Du coup, la propagande a tout envahi, jusqu’à l’air qu’on respire. Legouvernement d’Obama prend des sanctions contre le régime de Poutine : tout est dit ! D’un côté, Guantanamo, les assassinats par drones aux quatre coins du monde, la suspension des droits élémentaires et le permis de tuer sans procès ses propres citoyens — et, surtout, vingt-cinq ans de guerres coloniales calamiteuses, sales et ratées qui ont fait du Moyen-Orient, de la Bosnie à Kandahar, un enfer sur terre. De l’autre, une puissance qui essaie pas à pas de faire le ménage à ses propres frontières, celles justement dont on s’était engagé à ne jamais s’approcher. Votre gouvernement contre leur régime
Savez-vous de quoi vous vous privez en vous coupant ainsi, deux fois par siècle, de la Russie ? Du refuge ultime des vos dissidents, en premier lieu du témoin capital Snowden. Des sources d’une part considérable de votre science, de votre art, de votre musique, et même, ces jours-ci, du dernier transporteur capable d’emmener vos gens dans l’espace. Mais qu’importe, puisque vous avez soumis votre science, votre art, votre musique et votre quête spatiale à la loi suicidaire du rendement et de la spéculation. Et qu’être traqués et épiés à chaque pas, comme Snowden vous l’a prouvé, ne vous dérange au fond pas plus que ça. A quoi bon implanter une puce GPS à des chiens déjà solidement tenus en laisse ? Quant à la dissidence… Elle n’est bonne que pour saper la Russie. Tout est bon pour saper la Russie. Y compris les nazis enragés de Kiev que vous soutenez sans gêne et n’hésitez pas à houspiller contre leurs propres concitoyens.
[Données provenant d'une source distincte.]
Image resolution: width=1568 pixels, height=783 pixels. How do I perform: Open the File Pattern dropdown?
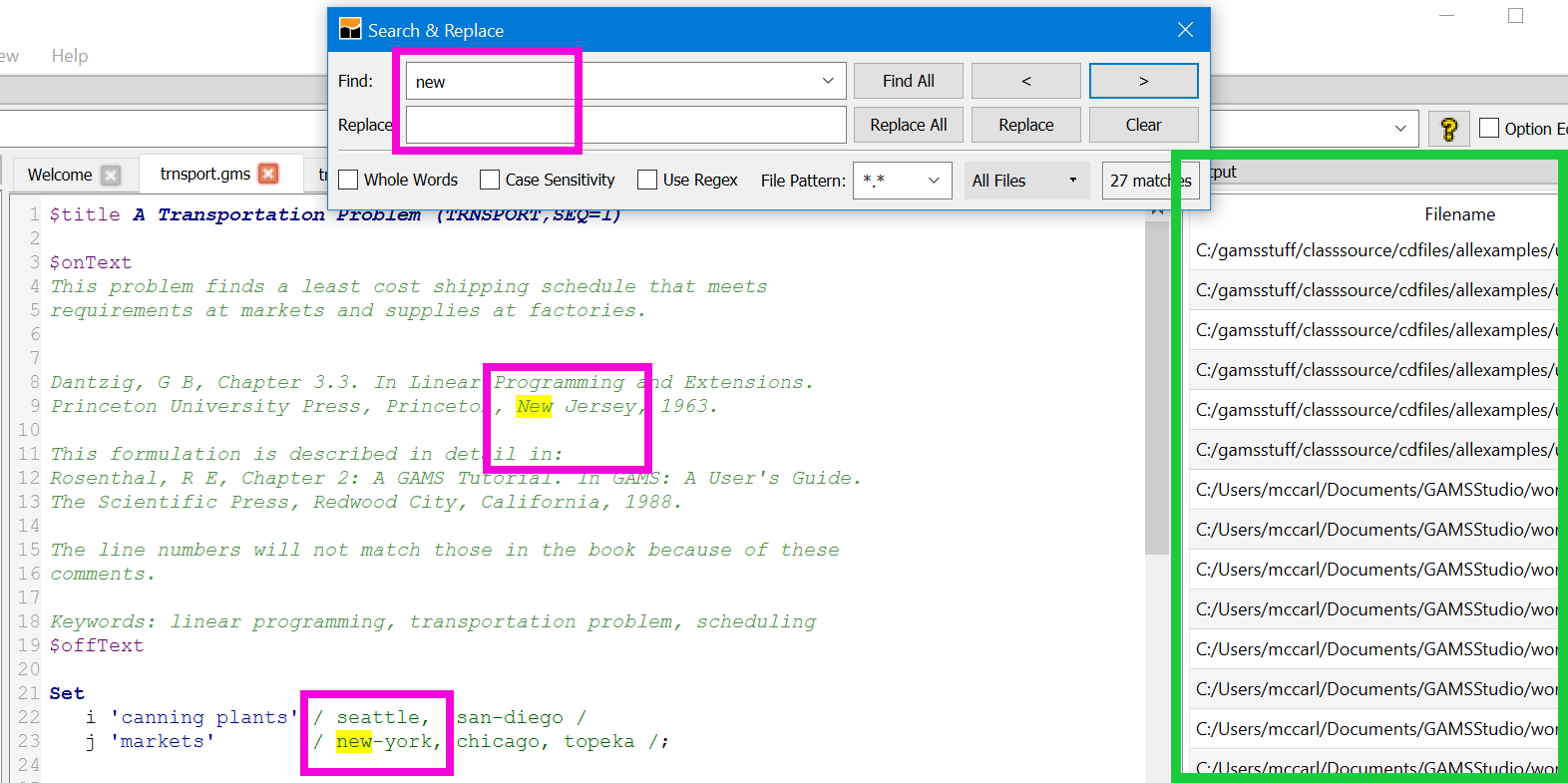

Quelle que soit l’issue, cela fera toujours quelques milliers de Slaves en moins…
Que vous a-t-il donc fait, ce pays, pour que vous en arriviez à pousser contre lui les forces les plus sanguinaires enfantées par la malice humaine : les nazis et les djihadistes ? Comment pouvez-vous vouloir ignorer et casser un peuple étendu sur onze fuseaux horaires ? Destituer de l’extérieur un chef d’État plus populaire que tous vos polichinelles réunis ? Êtes-vous déments ? Ou la Terre est-elle trop petite, à vos yeux, pour que l'« Occident » puisse y cohabiter avec un État russe ?
C’est peut-être cela, tout compte fait. La Russie est l’avant-poste, aujourd’hui, d’un monde nouveau, de la première décolonisation véritable. Celle des idées, des échanges, des monnaies, des mentalités. A moins que vous, atlantistes et eurocrates, ne parveniez à entraîner la nappe dans votre chute en provoquant une guerre atomique, le banquet de demain sera multipolaire. Vous n’y aurez que la place qui vous revient. Ce sera une première dans votre histoire : mieux vaut vous y préparer.